Performance and shell differences

  • Heavy use of many variables can be slow in some shells (e.g., dash does linear lookup over many variables), but authors report acceptable times for bootstrapping Pnut itself.
  • Benchmarks shared: for compiling pnut.c with pnut.sh, ksh is fastest, dash somewhat slower, bash slower still, and zsh much slower.
  • Subshells are noted as a major bottleneck; runtime library tries to avoid them.

Usefulness vs. practicality

  • Enthusiasts like that it stretches what POSIX sh can do and fits into bootstrapping/Stage0/bootstrappable-builds efforts.
  • Skeptics question why anyone would want to write C for shell-like tasks, or produce slower, less capable shell code instead of portable binaries.
  • Several argue most nontrivial shell scripts should instead be written in higher-level languages (Python, Rust, etc.) for maintainability and debuggability.
  • Debates spill into build systems: whether having a dedicated DSL (make, CMake, Meson) is better than using C itself; opinions are strongly split.

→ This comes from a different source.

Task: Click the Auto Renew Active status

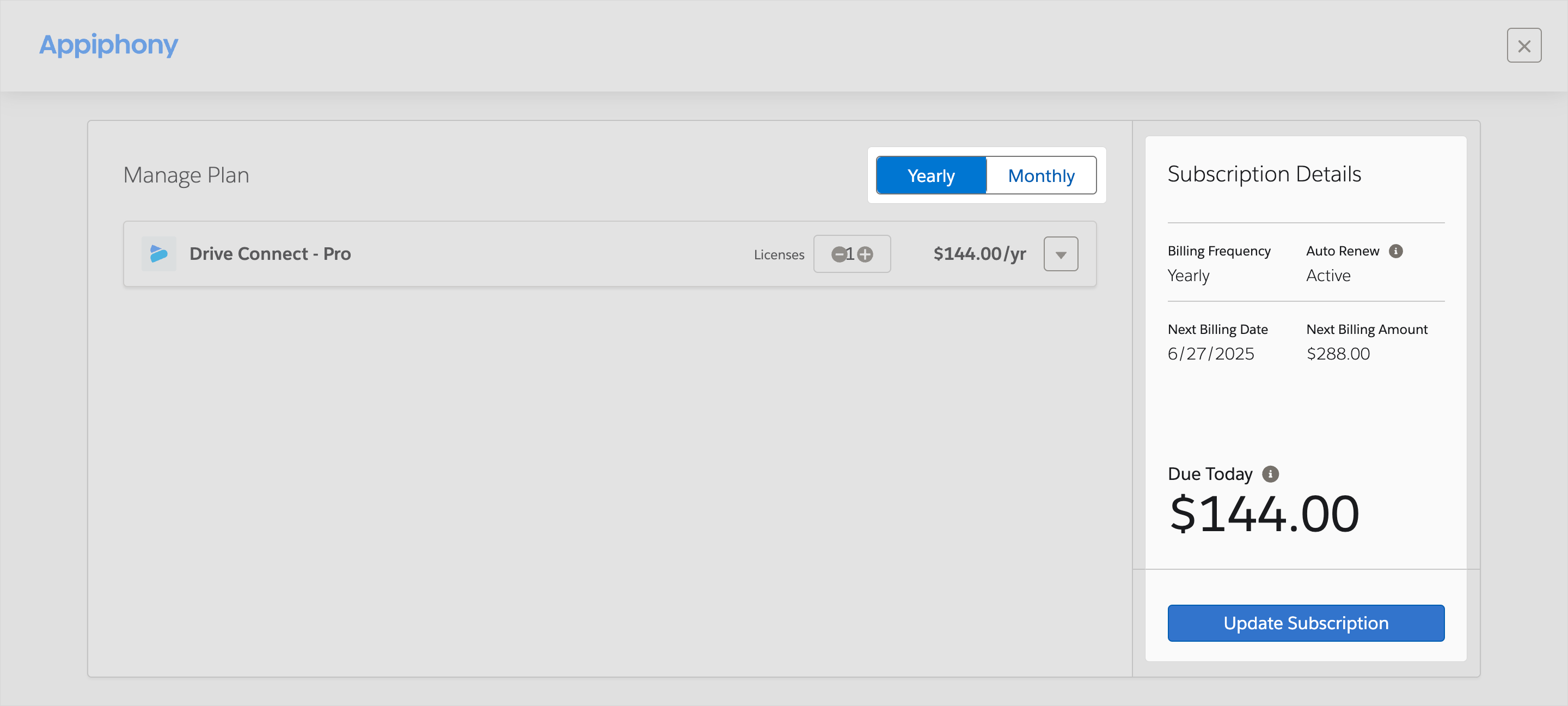Action: (x=1327, y=275)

Trust, security, and messaging

  • “You can trust” tagline is widely criticized as marketing; readers say being told to trust something makes them more suspicious.
  • Others connect the “trust” framing explicitly to Ken Thompson’s “Reflections on Trusting Trust” and double-diverse compiling, arguing that human-auditable shell output from multiple independent shells can improve confidence.
  • Some note that trust still ultimately rests on the shell implementation and environment.

Critiques and open issues

  • Generated scripts trigger many ShellCheck warnings and errors; some are acknowledged as analyzer limitations, others less clearly so.
  • Error handling is often missing or oversimplified: examples like cp/cat have writes that don’t check for errors or partial writes.
  • Some operations emit explicit runtime “unknown mode” errors instead of implementing full behavior.
  • There are reports of code with undeclared identifiers compiling without diagnostics, suggesting poor or absent semantic checking.
  • Several commenters argue the project should more clearly document its C subset and limitations; others see the current state as an impressive but incomplete prototype.